The implementation of GCP improved the uniformity of the cells of the molded part according to a narrower cell size distribution. Figure 12 shows an overall comparison of the cell size distribution from the optimum results of the first and second stages of the experiments. The proportion of cells smaller than 20 µm drastically increased from 26% in the first stage to 64% in the second stage, indicating a 146% improvement. Additionally, 91% of the cells in the second stage were smaller than 40 µm, compared with only 68% in the first stage. This shift toward smaller cell sizes, with fewer larger cells (e.g., cells larger than 100 µm decreased from 4% to 1%), suggested that the microcellular structure was effectively refined by the GCP. The improved uniformity and reduced cell size distribution complemented the contributions of the GCP to the improved surface quality and overall stability of the material. This highlights the importance of the GCP in achieving higher quality and consistency in molded parts.

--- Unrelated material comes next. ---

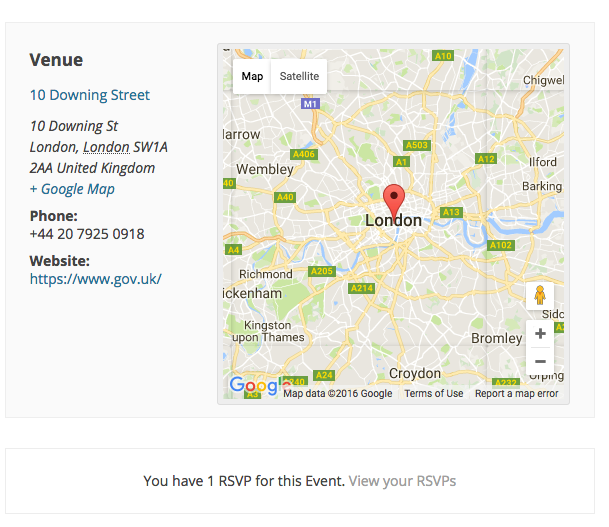The width and height of the screenshot is (609, 527).
Task: Click the M1 motorway shield
Action: click(x=310, y=103)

In general, the present results show that SCF injection foaming of PC materials using SCF CO₂ can achieve a decent performance, particularly as PC is considered a very common and important engineering plastic. Compared with previous studies using PP, PS, PE, TPU (Table 1), etc., daily-necessity plastics, both the weight reduction and foaming cell are similar or even better. Products using engineering plastics require higher impact strengths; therefore, this intimately relates to the foaming cell size and their distribution. For almost 20 years since the commercialization of the MuCell^® process, the biggest obstacle that has hindered its application is foaming control. The current study shows thrilling results on foaming quality control in terms of the foaming cell size and their distribution and cell density. Not only this but the weight reduction also reaches about the 30~35% level at the same time. GCP has also proven to be very useful in further downsizing the foaming cell size, although this may be a compromise, with less of a weight reduction. For injection foaming of PC materials using SCF N₂ as the blowing agent [23], although the weight reduction was able to reach 40%, its foaming quality remained to be clarified. For further improvements in the foaming quality, GCP may be combined with core-back, as proposed by Reglero et al. [31].

4. Conclusions

For a long time, foaming control has been a tough issue in microcellular injection molding, particularly for engineering plastic products which require a sound mechanical strength. This study successfully used SCF CO₂ as the blowing agent in the MuCell^® process for PC material and produced microcellular foaming cells with sizes as low as 40 µm and cell densities reaching 3.97 × 10⁶ cells/cm³, with a targeted weight reduction of 35%. Gas counter pressure was further employed to downsize the cell dimensions and improve their uniformity. A high SCF dosage was found to be a significant factor in creating small cells with high cell densities, followed by reductions in the mold and melt temperatures. The injection speed had the least impact on cell size and density. Significant improvements were observed in the microcellular injection-molded PC parts using the GCP, achieving a cell size reduction of 45.41% and an increase in cell density of 102.48% compared with the parts molded without applying GCP. A high GCP value affected the cell size and density significantly, whereas an increase in the gas holding time only contributed slightly to the cell size reduction and the increase in cell density of the test parts. Additionally, GCP enhanced the uniformity of the cell size distribution, with 92% of the cells being under 40 µm and an improvement of 156% in the cells under 20 µm compared with the parts molded without GCP. For the first time in engineering PC materials, the MuCell^® process achieved a high foaming quality performance alongside a good weight reduction. These results will help the plastic industry to accelerate the application of MuCell^®.